Gore's Investor Bid: Bush should top him

National Review, July 17, 2000 by Richard Nadler

The hour of the new investor class has come. We have the strongest evidence possible: The Democratic presi dential nominee has been forced to support pro-investor policies. We should be pleased at the pace of progress-but also a little worried, because Al Gore's conversion has occurred before the Republicans, the natural allies of the new investor, have fully awoken to their political opportunities.

When George W. Bush announced his proposal on Social Security, Gore's attack-to the surprise of many-backfired. Too many people had experience managing their own investments to be frightened of "stock- market roulette." Polls showed that the two parties, for the first time ever, were judged even on the question of who would best protect Social Security.

So the vice president put in his own bid for investor allegiance, coming out for a program dubbed Retirement Savings Plus. His plan would give workers individual accounts just like a 401(k)-with the difference that their contributions would be matched by the federal government instead of employers. Account-holders could withdraw money for retirement, emergency medical expenses, first-time homeownership, and college.

These accounts would be "progressive." When fully implemented, workers earning under $30,000 could contribute as much as $500 per year, matched 3-to-1 by a refundable tax credit. Middle-income workers would receive a 1-to-1 match. Workers earning between $60,000 and $100,000 would receive a dollar tax credit for every three dollars saved. In all cases, the accounts would be capped at $2,000 a year. (By Democratic logic, those most heavily taxed already-earners in the $100,000-plus bracket-would be ineligible for tax relief.)

The first casualty of Gore's proposal was his own argument against Bush's Social Security plan. The Gore campaign explained that couples could easily use Gore's program to build up a $400,000 nest egg. That would yield a life annuity of about $50,000 on retirement. For a couple making $50,000 a year, that's a return 50 percent better than Social Security, at much less expense than payroll taxes. In effect, each dollar this couple invested in Gore's account would generate twice the benefits of a dollar put into Social Security.

So Gore's numbers belie his defense of the Social Security status quo-a point conservatives were quick to make when Gore unveiled his plan. But conservatives have been slower to appreciate the virtues of the Gore plan.

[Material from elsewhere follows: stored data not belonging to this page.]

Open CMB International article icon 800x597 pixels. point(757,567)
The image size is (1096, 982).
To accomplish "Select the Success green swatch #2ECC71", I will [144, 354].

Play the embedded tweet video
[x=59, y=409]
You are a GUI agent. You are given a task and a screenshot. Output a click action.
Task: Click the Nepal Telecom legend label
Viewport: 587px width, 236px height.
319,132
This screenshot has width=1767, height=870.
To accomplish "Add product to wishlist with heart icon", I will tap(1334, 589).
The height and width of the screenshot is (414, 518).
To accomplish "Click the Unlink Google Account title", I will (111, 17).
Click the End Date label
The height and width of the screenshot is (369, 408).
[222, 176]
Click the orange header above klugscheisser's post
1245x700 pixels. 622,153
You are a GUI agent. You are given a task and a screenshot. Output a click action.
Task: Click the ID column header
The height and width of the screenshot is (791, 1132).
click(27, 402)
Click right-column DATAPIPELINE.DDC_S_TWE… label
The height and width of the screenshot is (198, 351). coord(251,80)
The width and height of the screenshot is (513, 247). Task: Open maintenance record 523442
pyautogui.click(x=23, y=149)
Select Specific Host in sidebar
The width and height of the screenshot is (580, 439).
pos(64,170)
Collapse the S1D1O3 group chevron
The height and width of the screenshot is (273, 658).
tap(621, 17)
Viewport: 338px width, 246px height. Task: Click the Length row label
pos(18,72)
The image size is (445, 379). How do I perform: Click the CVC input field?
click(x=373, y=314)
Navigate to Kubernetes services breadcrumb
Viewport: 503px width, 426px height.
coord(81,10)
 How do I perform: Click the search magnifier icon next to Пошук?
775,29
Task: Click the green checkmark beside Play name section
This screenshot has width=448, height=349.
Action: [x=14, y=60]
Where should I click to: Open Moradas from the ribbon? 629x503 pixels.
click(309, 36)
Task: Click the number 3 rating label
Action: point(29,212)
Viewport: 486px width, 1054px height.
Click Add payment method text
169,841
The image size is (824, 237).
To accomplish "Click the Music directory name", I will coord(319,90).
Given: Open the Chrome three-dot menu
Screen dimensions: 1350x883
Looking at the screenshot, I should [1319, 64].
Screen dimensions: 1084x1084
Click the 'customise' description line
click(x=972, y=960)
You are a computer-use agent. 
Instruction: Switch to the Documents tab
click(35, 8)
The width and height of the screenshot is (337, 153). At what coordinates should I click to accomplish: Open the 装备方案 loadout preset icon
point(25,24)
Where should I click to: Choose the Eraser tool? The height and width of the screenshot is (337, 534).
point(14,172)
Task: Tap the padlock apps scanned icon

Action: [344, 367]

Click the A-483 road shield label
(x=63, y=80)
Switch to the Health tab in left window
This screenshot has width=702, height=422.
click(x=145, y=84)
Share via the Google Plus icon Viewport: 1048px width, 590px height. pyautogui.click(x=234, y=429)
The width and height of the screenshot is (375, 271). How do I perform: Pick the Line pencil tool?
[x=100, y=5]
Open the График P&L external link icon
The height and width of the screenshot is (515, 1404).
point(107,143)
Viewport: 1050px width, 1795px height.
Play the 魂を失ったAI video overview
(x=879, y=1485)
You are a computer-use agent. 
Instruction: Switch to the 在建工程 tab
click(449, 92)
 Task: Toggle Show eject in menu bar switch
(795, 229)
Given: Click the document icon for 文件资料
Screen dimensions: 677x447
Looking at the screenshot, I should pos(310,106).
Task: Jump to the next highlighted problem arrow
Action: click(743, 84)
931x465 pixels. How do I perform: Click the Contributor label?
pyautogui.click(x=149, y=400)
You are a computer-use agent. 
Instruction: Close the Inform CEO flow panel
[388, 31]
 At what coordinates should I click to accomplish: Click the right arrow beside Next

They have not yet recognized that this scheme builds on ideas they themselves have advocated for years. Repub li cans have long countered liberal spending programs with personal- investment options: educational savings accounts, IRAs, and the like. In each case, a tax cut or tax credit generates personally owned, privately managed financial assets. The drawback to these options is that they are targeted, with account-holders able to use their assets for limited purposes or times.

The solution to this problem is a universal IRA. If workers could save for retirement, health care, education, homeownership, unemployment protection, and business start-ups in the same account, the targeted tax cuts would become more and more like general tax cuts. At any given time, most families would be engaging in at least one of these purposes.

NR's Ramesh Ponnuru and I have advocated an incrementalist strategy toward achieving universal IRAs. Tar geted accounts were the thin end of the wedge. Over time, programs such as educational savings accounts would grow just the way spending programs do-but to opposite effect. Instead of higher taxes and more government control, they would produce a demand for higher tax cuts and more individual control. Politicians' efforts to broaden the constituency for such programs would lead in time to universal savings accounts.

Now Gore, driven by the new investor class, has compressed this development from a decade to a day. His new plan is, for all its flaws, very much like a universal IRA. Funded by tax cuts, the program is deregulatory in character. The privately owned, personally managed accounts would generate retirement benefits without union mediation, medical resources without insurance, college tuition without federal loans.

This approach was not Al Gore's first choice. For a Democrat, it is a terrifying choice. By allocating $200 billion from the federal budget surplus to investment tax cuts, scored largely against income-tax liabilities, Gore insults every liberal- activist group in his party. The surplus is money available to liberal constituencies at no political cost. Yet the Democratic presidential nominee proposes to spend this money not for 100,000 new members of the teachers' union, but on individual tax credits. He thereby informs his party's teachers, trade unionists, social workers, trial attorneys, and feminists that his best marginal use of "new" money, and lots of it, is to remove it from their hands.

So Gore is on dangerous terrain, just as Republicans are when they endorse social programs. He can gain new supporters, but he risks alienating core constituencies. He has no choice but to take that risk, however, because his base cannot elect him. The polls have forced him to trawl for votes among the swelling investor class.